EXERCISE DETAILS:
Below are records; copy exactly the line containing "Sort by the name column header" and every line after it, through the last.

MATERIAL FOR THE TASK:
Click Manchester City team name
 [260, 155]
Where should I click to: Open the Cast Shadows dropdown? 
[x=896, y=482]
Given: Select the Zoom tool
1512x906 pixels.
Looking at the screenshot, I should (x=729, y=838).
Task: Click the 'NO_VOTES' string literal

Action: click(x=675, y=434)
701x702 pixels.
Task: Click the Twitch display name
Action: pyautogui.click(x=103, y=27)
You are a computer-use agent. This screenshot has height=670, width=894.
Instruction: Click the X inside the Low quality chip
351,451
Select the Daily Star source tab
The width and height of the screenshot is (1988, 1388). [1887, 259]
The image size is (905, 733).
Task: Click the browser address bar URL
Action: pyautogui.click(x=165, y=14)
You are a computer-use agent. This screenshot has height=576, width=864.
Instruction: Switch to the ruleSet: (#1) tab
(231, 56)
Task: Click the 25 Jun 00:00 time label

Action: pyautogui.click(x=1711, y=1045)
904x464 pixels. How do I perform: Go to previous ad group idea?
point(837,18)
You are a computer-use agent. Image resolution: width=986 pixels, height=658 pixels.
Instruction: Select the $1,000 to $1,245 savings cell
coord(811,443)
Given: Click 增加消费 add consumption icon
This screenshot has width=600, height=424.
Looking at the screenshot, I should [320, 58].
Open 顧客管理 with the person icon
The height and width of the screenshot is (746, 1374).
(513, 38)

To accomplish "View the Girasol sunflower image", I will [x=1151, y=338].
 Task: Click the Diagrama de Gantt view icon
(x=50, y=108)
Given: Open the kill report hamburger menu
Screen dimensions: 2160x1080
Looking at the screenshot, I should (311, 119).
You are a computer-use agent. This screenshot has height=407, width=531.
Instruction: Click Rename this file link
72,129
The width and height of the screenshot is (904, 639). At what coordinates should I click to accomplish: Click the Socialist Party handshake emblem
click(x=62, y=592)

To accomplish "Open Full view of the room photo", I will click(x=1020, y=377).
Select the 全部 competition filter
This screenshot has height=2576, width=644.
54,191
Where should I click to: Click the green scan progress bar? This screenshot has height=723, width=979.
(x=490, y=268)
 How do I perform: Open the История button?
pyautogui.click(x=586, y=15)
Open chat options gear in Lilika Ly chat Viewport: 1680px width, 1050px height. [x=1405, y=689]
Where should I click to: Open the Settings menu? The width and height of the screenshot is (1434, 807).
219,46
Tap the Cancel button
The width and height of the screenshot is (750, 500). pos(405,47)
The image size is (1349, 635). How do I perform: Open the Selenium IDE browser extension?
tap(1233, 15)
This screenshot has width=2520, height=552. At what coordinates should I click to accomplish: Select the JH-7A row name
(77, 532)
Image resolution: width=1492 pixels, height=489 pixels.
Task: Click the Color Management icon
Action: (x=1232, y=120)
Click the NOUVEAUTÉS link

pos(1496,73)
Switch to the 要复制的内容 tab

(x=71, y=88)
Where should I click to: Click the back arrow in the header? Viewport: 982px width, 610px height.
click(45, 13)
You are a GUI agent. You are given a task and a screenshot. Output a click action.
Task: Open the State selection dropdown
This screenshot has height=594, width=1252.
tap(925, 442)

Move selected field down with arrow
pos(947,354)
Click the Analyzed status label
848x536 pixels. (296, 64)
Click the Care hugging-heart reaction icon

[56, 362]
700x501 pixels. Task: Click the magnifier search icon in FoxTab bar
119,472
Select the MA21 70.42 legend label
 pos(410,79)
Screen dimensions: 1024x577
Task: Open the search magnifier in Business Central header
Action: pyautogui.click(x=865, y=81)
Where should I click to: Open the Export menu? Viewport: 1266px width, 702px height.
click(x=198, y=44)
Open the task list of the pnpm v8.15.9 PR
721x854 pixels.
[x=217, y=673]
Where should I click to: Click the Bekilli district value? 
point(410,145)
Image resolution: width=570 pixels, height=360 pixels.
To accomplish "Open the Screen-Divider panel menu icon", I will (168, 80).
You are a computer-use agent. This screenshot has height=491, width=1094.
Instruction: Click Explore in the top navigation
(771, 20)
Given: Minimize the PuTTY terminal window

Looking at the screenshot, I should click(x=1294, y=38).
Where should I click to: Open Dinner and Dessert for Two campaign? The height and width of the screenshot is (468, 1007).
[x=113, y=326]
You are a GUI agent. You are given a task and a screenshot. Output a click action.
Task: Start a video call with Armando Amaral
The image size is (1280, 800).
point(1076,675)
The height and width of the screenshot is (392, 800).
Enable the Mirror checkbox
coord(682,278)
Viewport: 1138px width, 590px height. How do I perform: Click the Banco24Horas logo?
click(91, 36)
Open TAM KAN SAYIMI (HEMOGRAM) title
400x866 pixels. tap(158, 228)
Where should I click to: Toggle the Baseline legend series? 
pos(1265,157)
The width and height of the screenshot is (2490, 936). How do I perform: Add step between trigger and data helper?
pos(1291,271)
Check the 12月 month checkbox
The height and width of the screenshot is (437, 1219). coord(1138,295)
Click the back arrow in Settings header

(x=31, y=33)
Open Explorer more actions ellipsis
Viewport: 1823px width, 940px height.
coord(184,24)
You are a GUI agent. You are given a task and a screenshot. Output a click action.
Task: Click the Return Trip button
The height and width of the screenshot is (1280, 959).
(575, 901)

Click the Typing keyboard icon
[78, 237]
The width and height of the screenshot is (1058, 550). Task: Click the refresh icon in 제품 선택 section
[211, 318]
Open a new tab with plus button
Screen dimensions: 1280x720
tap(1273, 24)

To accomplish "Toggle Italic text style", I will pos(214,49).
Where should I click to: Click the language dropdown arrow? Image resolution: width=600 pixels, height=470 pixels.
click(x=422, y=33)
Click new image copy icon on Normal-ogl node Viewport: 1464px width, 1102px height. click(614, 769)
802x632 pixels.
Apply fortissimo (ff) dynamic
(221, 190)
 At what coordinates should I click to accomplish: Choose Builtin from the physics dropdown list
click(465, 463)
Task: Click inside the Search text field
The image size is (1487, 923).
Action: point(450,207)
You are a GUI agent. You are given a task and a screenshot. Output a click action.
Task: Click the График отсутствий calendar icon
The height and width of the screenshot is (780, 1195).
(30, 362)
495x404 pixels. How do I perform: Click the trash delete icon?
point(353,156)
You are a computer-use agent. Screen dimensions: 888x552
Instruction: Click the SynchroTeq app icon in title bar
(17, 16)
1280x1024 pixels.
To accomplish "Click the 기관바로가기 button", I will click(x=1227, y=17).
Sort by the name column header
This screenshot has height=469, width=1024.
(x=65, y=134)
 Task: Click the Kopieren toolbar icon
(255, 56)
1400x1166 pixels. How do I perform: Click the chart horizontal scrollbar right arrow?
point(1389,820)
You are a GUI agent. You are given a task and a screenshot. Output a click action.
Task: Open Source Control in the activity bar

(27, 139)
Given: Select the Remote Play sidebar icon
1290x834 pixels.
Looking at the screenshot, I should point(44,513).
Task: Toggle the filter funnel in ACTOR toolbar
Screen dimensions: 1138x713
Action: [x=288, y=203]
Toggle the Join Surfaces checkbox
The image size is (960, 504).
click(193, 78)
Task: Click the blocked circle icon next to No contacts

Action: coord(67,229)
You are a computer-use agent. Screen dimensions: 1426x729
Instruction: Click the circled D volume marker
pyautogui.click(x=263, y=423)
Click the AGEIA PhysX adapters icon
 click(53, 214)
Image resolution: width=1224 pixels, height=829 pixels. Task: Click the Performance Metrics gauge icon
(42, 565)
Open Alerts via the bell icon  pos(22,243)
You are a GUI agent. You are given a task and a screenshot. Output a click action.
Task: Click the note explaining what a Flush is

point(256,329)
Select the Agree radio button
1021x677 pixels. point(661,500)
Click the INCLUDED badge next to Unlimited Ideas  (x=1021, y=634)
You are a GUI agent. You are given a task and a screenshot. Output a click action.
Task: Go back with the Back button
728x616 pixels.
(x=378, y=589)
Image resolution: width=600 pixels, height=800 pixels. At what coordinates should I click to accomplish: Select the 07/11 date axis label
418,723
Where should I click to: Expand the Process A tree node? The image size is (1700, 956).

REPLY TO THE TASK:
Sort by the name column header
This screenshot has height=469, width=1024.
(x=65, y=134)
 Task: Click the Kopieren toolbar icon
(255, 56)
1400x1166 pixels. How do I perform: Click the chart horizontal scrollbar right arrow?
point(1389,820)
You are a GUI agent. You are given a task and a screenshot. Output a click action.
Task: Open Source Control in the activity bar

(27, 139)
Given: Select the Remote Play sidebar icon
1290x834 pixels.
Looking at the screenshot, I should point(44,513).
Task: Toggle the filter funnel in ACTOR toolbar
Screen dimensions: 1138x713
Action: [x=288, y=203]
Toggle the Join Surfaces checkbox
The image size is (960, 504).
click(193, 78)
Task: Click the blocked circle icon next to No contacts

Action: coord(67,229)
You are a computer-use agent. Screen dimensions: 1426x729
Instruction: Click the circled D volume marker
pyautogui.click(x=263, y=423)
Click the AGEIA PhysX adapters icon
 click(53, 214)
Image resolution: width=1224 pixels, height=829 pixels. Task: Click the Performance Metrics gauge icon
(42, 565)
Open Alerts via the bell icon  pos(22,243)
You are a GUI agent. You are given a task and a screenshot. Output a click action.
Task: Click the note explaining what a Flush is

point(256,329)
Select the Agree radio button
1021x677 pixels. point(661,500)
Click the INCLUDED badge next to Unlimited Ideas  (x=1021, y=634)
You are a GUI agent. You are given a task and a screenshot. Output a click action.
Task: Go back with the Back button
728x616 pixels.
(x=378, y=589)
Image resolution: width=600 pixels, height=800 pixels. At what coordinates should I click to accomplish: Select the 07/11 date axis label
418,723
Where should I click to: Expand the Process A tree node? The image size is (1700, 956).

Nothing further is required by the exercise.